#### What you are asked to do:
Each line of the records must appear in your answer exactly, with no pictures.

--- START ---

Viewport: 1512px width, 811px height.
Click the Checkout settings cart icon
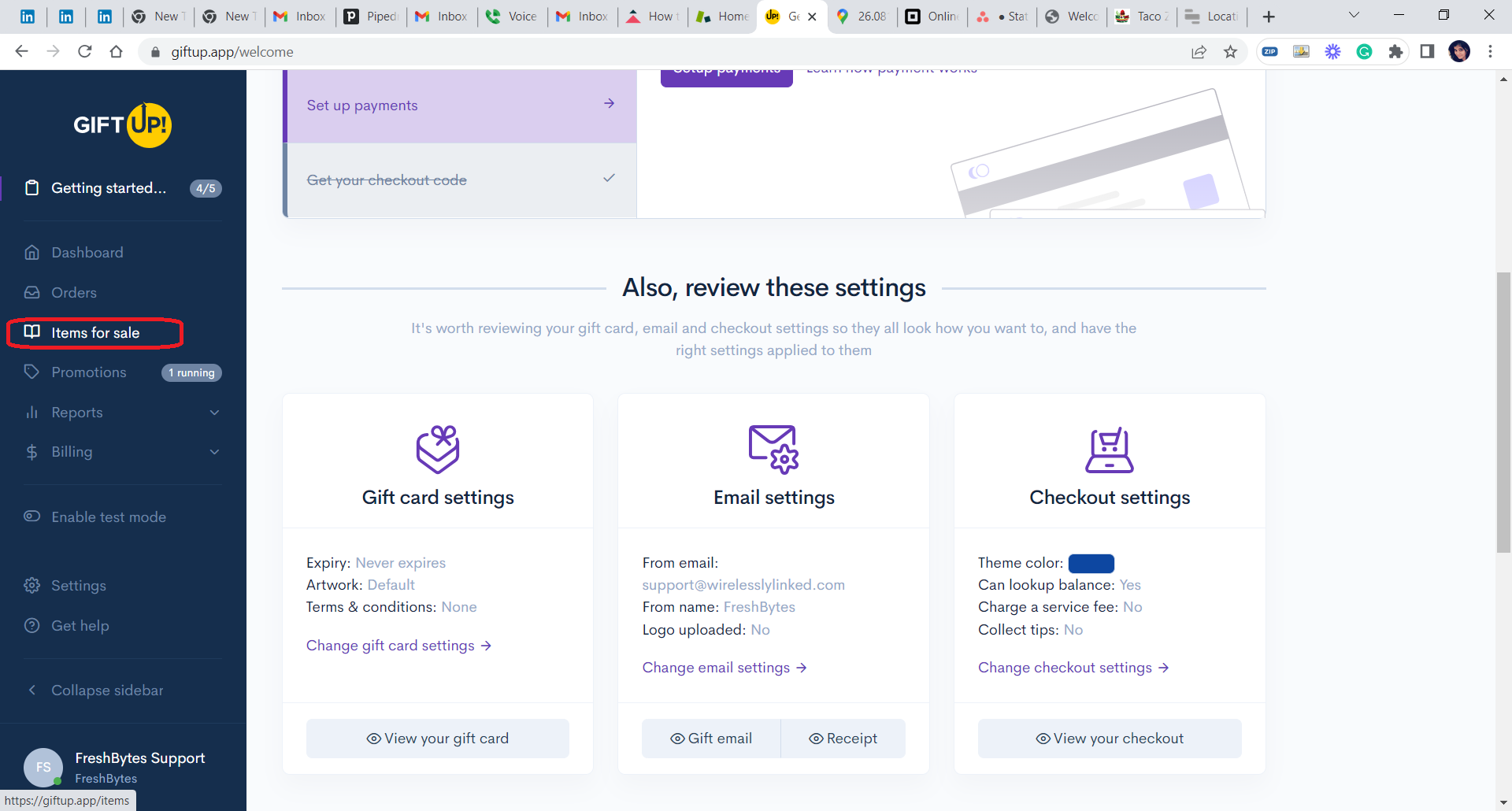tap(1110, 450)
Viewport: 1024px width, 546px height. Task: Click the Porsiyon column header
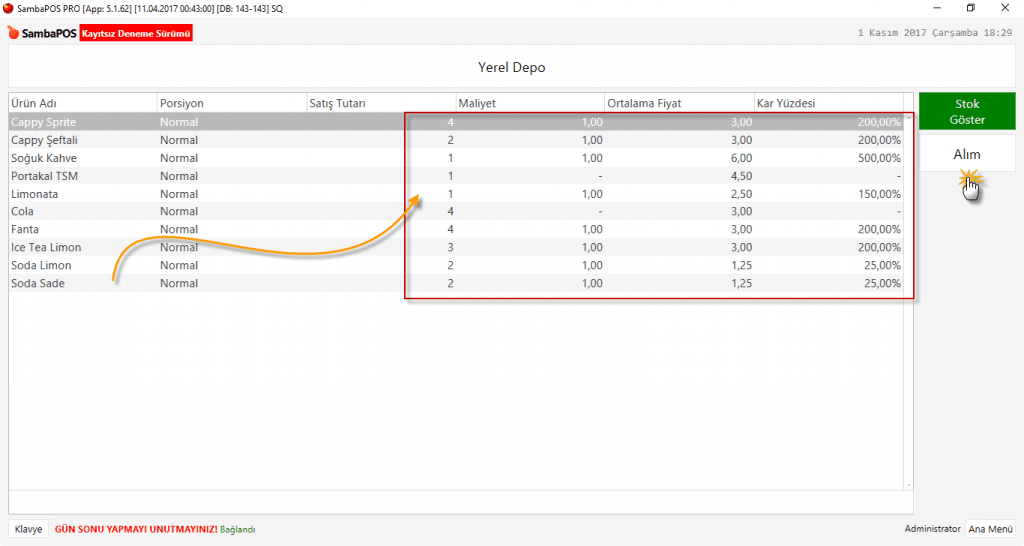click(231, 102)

--- END ---

#### Output for this exercise:
Viewport: 1512px width, 811px height.
Click the Checkout settings cart icon
tap(1110, 450)
Viewport: 1024px width, 546px height. Task: Click the Porsiyon column header
click(231, 102)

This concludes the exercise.